Everyone knows that Captchas are annoying, but according to a team of Stanford University researchers, they don’t even work. In a test of major websites like Visa’s Authorize.net, Blizzard, eBay, and Wikipedia, the team managed to get past various Captcha security systems using a basic decoding technique from the field of machine vision.
Machine vision was developed mostly as a way to control robots, by allowing them to detect various shapes and remove visual noise from their surrounding environment. However, these same techniques have now been used in the creation of Decaptcha, a tool which was able to decode 66 percent of Captchas from Visa’s Authorize.net and 70 percent from Blizzard.

According to the team, any result above 1 percent means that systems are not working and should be pulled down. While the results of these tests varied widely, Google’s Captchas proved to be the most secure. The researchers had a zero percent success rate when trying to decode the Google Captchas, including one system called ReCaptcha developed by Carnegie Mellon University and purchased by Google.
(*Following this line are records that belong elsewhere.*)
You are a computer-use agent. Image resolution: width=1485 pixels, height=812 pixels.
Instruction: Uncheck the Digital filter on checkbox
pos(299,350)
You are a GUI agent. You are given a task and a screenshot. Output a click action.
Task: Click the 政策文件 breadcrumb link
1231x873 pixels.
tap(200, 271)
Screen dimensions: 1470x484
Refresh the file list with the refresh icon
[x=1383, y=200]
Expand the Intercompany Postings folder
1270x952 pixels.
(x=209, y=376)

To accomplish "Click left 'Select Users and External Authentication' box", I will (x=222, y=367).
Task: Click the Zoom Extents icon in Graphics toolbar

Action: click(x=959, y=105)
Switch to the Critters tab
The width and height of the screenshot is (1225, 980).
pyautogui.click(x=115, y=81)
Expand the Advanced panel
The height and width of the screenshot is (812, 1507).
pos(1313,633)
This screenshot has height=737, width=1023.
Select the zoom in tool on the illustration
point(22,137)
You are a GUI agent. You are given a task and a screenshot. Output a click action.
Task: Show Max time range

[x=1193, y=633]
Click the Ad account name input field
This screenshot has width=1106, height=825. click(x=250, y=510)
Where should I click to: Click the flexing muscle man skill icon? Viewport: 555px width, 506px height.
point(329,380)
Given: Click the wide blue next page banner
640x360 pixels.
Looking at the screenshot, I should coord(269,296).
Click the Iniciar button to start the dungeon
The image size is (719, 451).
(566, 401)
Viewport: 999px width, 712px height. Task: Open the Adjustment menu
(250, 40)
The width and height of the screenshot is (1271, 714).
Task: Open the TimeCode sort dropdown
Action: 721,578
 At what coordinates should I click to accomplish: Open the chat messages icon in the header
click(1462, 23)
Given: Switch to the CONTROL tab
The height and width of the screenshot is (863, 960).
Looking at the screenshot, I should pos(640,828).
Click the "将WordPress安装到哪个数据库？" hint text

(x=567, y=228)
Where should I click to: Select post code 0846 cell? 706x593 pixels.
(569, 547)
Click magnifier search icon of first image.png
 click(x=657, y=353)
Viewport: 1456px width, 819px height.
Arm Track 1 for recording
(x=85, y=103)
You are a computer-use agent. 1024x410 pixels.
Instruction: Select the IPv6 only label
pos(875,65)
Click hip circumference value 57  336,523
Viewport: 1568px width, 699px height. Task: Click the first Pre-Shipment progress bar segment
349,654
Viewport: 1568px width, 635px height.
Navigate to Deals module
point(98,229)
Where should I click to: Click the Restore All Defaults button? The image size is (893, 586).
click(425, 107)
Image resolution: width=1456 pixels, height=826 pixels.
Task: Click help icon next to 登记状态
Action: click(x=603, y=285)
However, in an interview with Cnet, a representative for Blizzard said that Captchas are not used to secure systems, and are mostly in place to cut down on spam and other minor annoyances.
Shon Damron from Blizzard said “It’s common knowledge that Captchas are fundamentally unable to fully guarantee application security, but they do protect against certain threats. While we use Captchas as an initial layer of security, primarily to minimize spam with regard to new account creation, they represent one of many different security technologies that we employ to protect our infrastructure and customers.”